On May 21, 2013, the House Committee on Veterans’ Affairs, Subcommittee on Health, held a hearing to review pending legislation involving the delivery of veterans’ health care services. The bills reviewed by the Subcommittee addressed issues ranging from improving veterans’ access to timely mental health care, to improving benefits for the children of catastrophically disabled veterans. Paralyzed Veterans of America testified before the Subcommittee, along with four other veterans’ service organizations, and the principal deputy under secretary for health from the Department of Veterans Affairs (VA).
Two of Paralyzed Veterans' legislative priorities for the current year were among the bills reviewed by the Subcommittee. The first of the two bills included H.R. 288, legislation to increase the maximum age for children eligible for medical care under the Civilian Health and Medical Program of the Department of Veterans Affairs (CHAMPVA). CHAMPVA is a comprehensive health care program in which the VA shares the cost of covered health care services for eligible beneficiaries, including children up to age 23. As a part of health reform, all commercial health insurance coverage increased the age for covered dependents to receive health insurance on their parents plan from 23 years of age to 26 years, in accordance with the provisions of P.L. 111-148, the “Patient Protection and Affordable Care Act.” This change also included health care coverage provided to service members and their families through TRICARE. Today, the only qualified dependents that are not covered under a parent’s health insurance policy up to age 26 are those of 100 percent service-connected disabled veterans covered under CHAMPVA. As this unfortunate oversight has placed a financial burden on these disabled veterans whose children are still dependent upon their parents for medical coverage, Paralyzed Veterans expressed strong support for H.R. 288.
The second bill, H.R. 1284, proposes to expand coverage under the VA beneficiary travel program to non-service connected veterans with a spinal cord injury or disorder, double or multiple amputations, or vision impairment. Paralyzed Veterans fully supports this bill, and testified that for this particular population of veterans, their routine annual examinations often require inpatient stays, and as a result, significant travel costs are incurred by these veterans. Paralyzed Veterans believes that H.R. 1284 will eliminate cost as a barrier for veterans who have sustained a catastrophic injury like a spinal cord injury or disorder, and help ensure that they receive timely and appropriate medical care.

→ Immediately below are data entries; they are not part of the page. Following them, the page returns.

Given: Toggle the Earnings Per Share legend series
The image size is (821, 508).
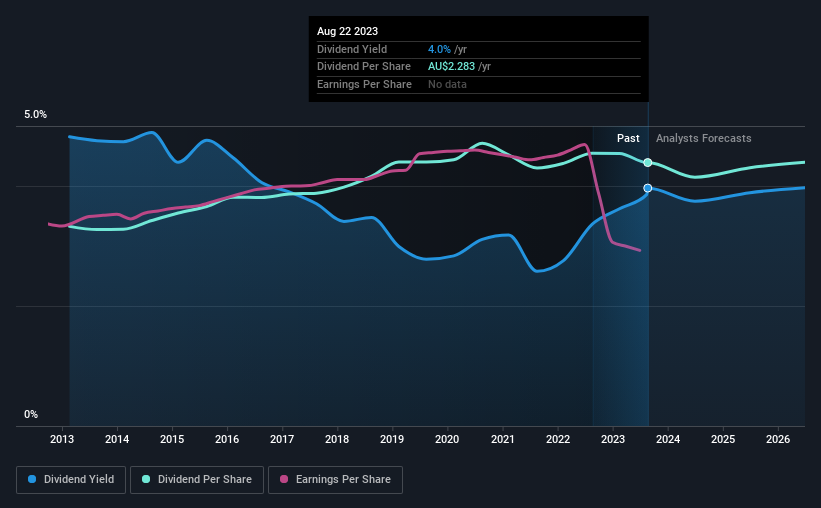Looking at the screenshot, I should coord(335,480).
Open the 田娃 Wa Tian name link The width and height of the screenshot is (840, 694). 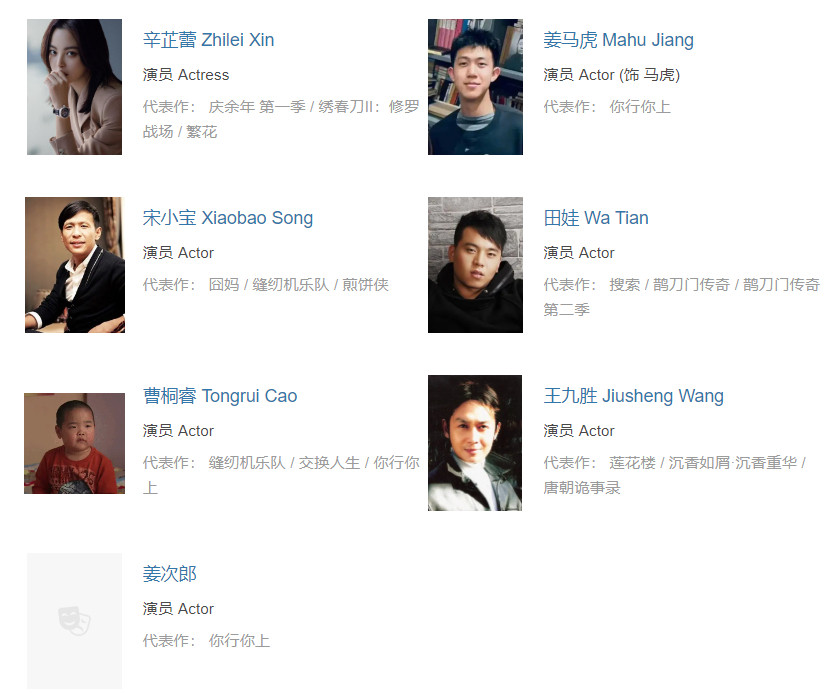(596, 218)
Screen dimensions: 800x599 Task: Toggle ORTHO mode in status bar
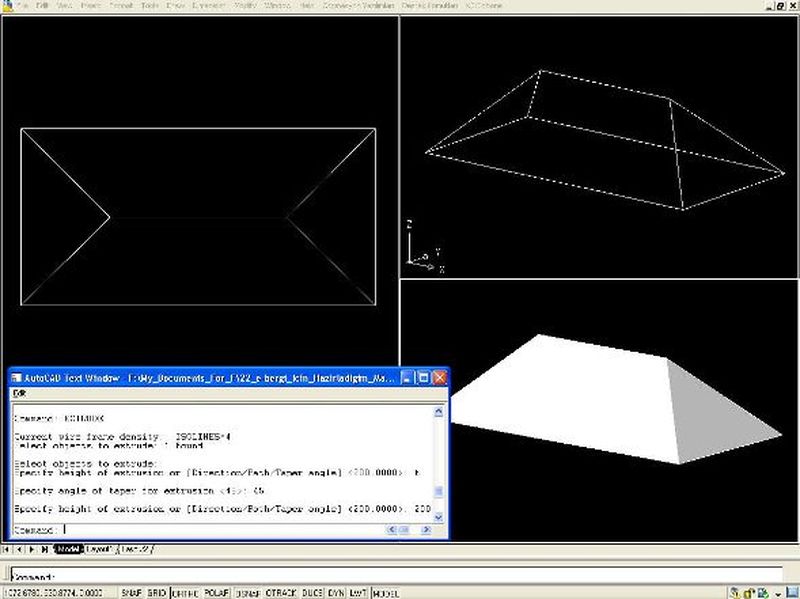186,593
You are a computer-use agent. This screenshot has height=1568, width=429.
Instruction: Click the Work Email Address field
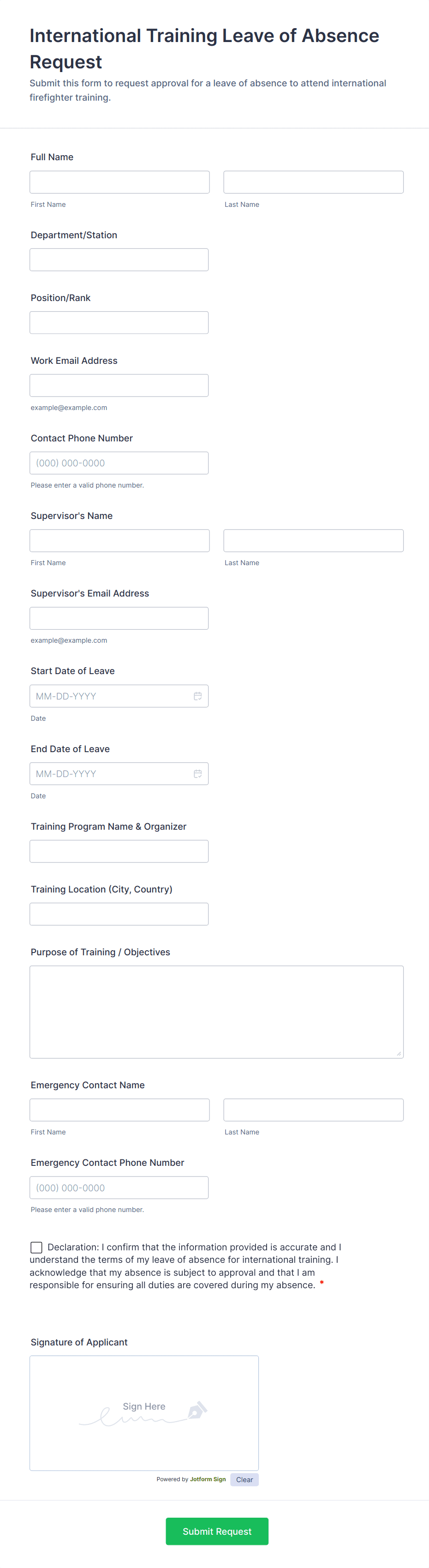pos(119,385)
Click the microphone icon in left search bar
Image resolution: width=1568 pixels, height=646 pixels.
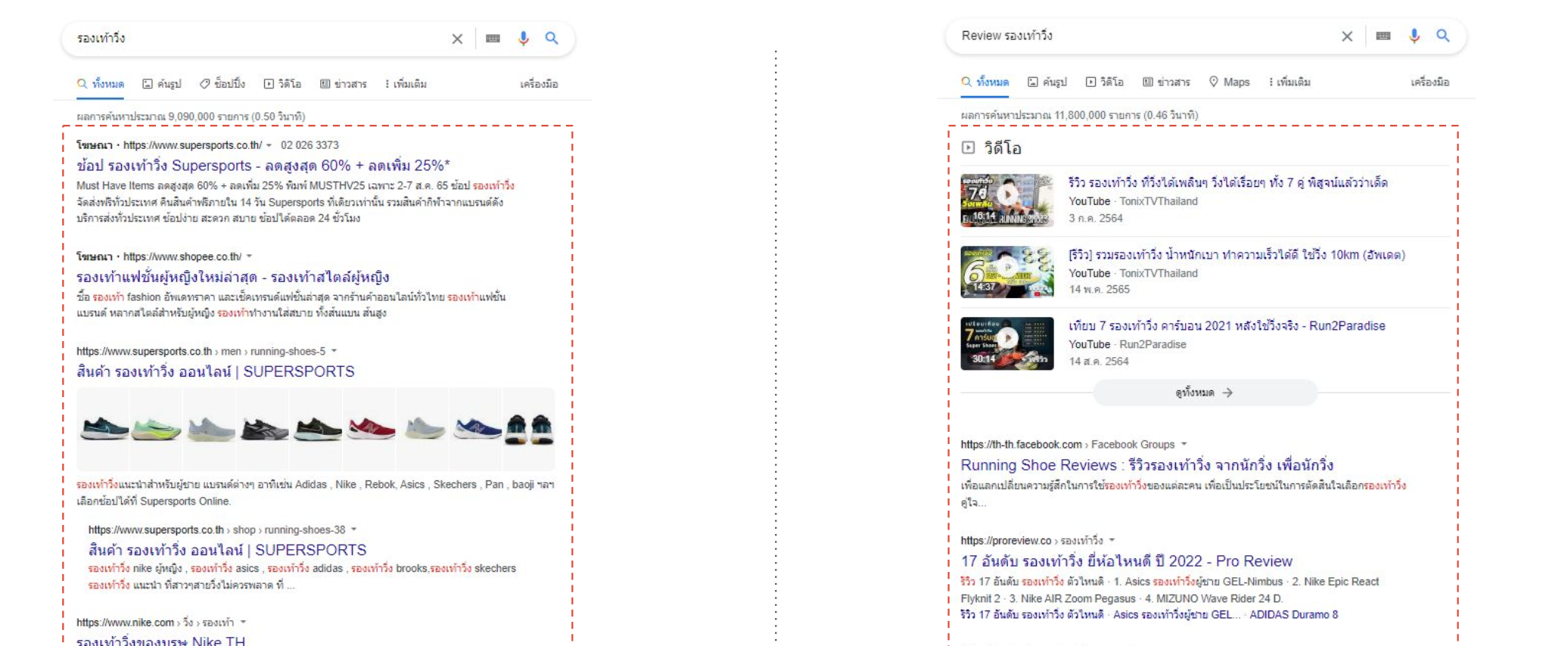pyautogui.click(x=523, y=39)
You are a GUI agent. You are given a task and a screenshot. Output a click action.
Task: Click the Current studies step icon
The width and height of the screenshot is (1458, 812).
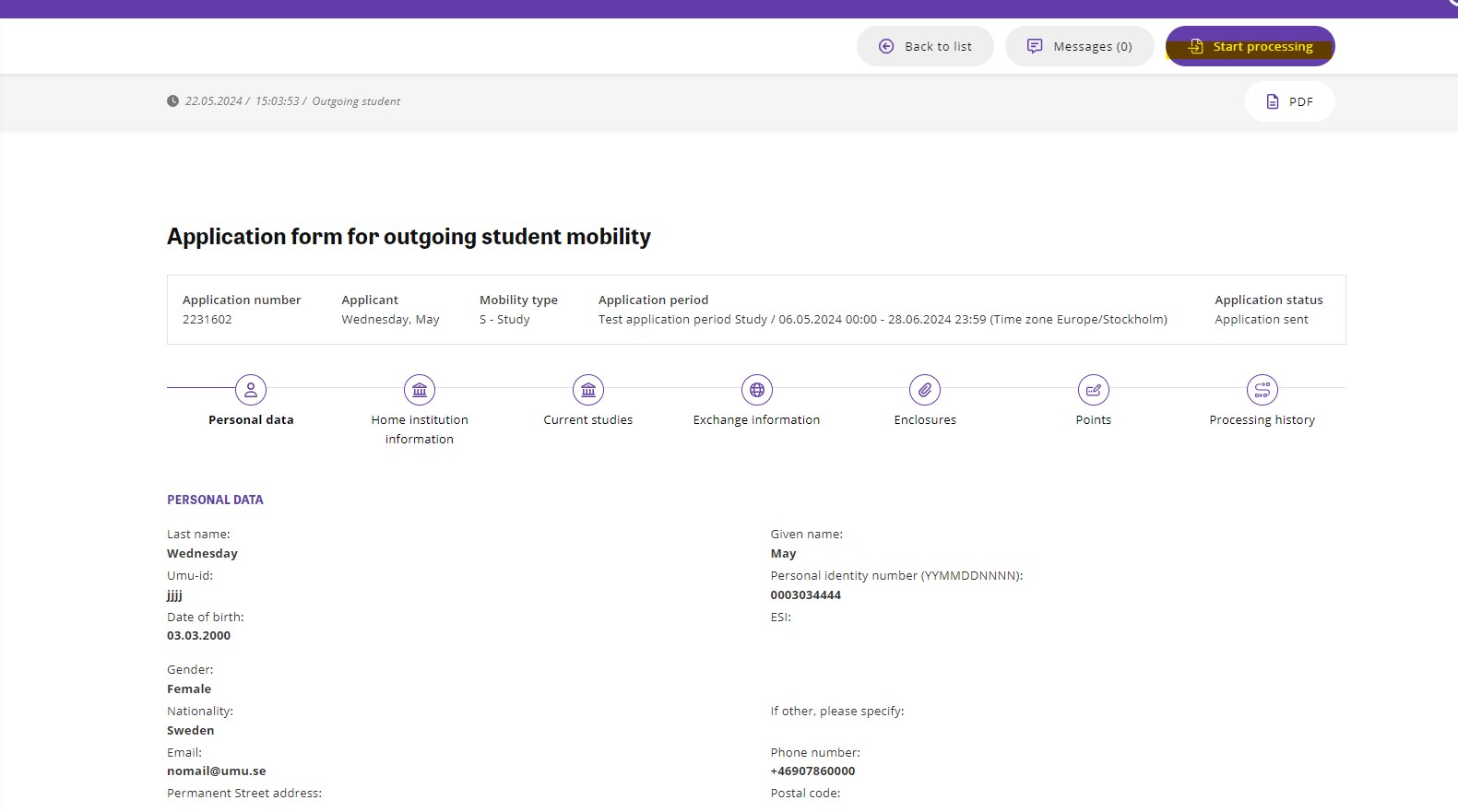tap(588, 390)
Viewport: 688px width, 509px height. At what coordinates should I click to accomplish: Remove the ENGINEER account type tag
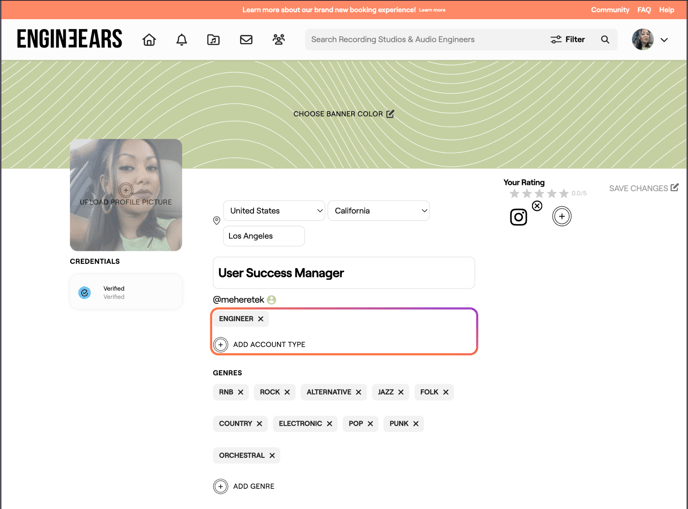(261, 319)
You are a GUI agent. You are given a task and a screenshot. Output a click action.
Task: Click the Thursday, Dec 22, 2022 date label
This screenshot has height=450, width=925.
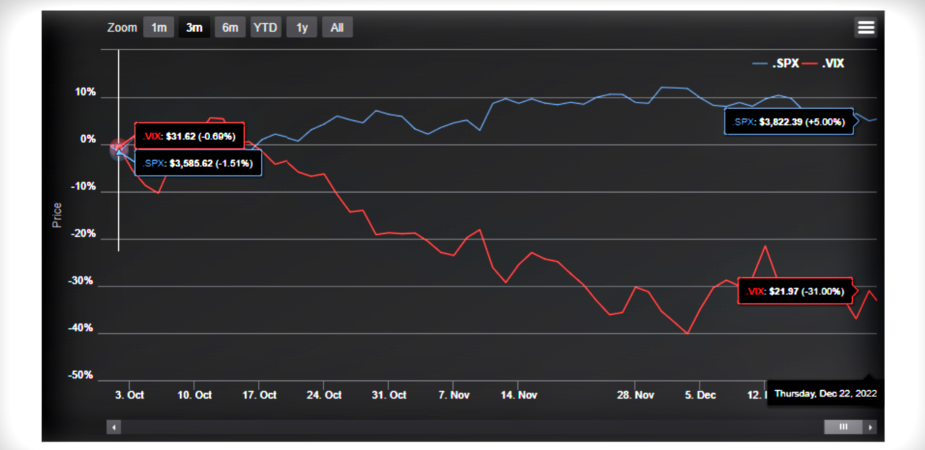click(825, 393)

Additionally, Paralyzed Veterans also supported the “Veterans Timely Access to Health Care Act,” which proposes to establish standards of access to care for veterans seeking services from VA medical facilities; H.R. 984, legislation that would establish a national task force on urotrauma; and Paralyzed Veterans did not take an official position on the, “Demanding Accountability for Veterans Act of 2013,” which aimed to improve the accountability of the VA secretary to the inspector general of the VA. Paralyzed Veterans did not support the, “Veterans Integrated Mental Health Care Act of 2013,” a bill that would authorize VA to provide certain veterans with mental health care through care-coordination contracts outside of the VA. Currently, the VA is working on multiple initiatives to improve care-coordination with private providers and increase timely access to mental health services. Therefore, Paralyzed Veterans explained to the Subcommittee that the current VA mental health initiatives should be further developed before additional resources are put into another program for non-VA care-coordination.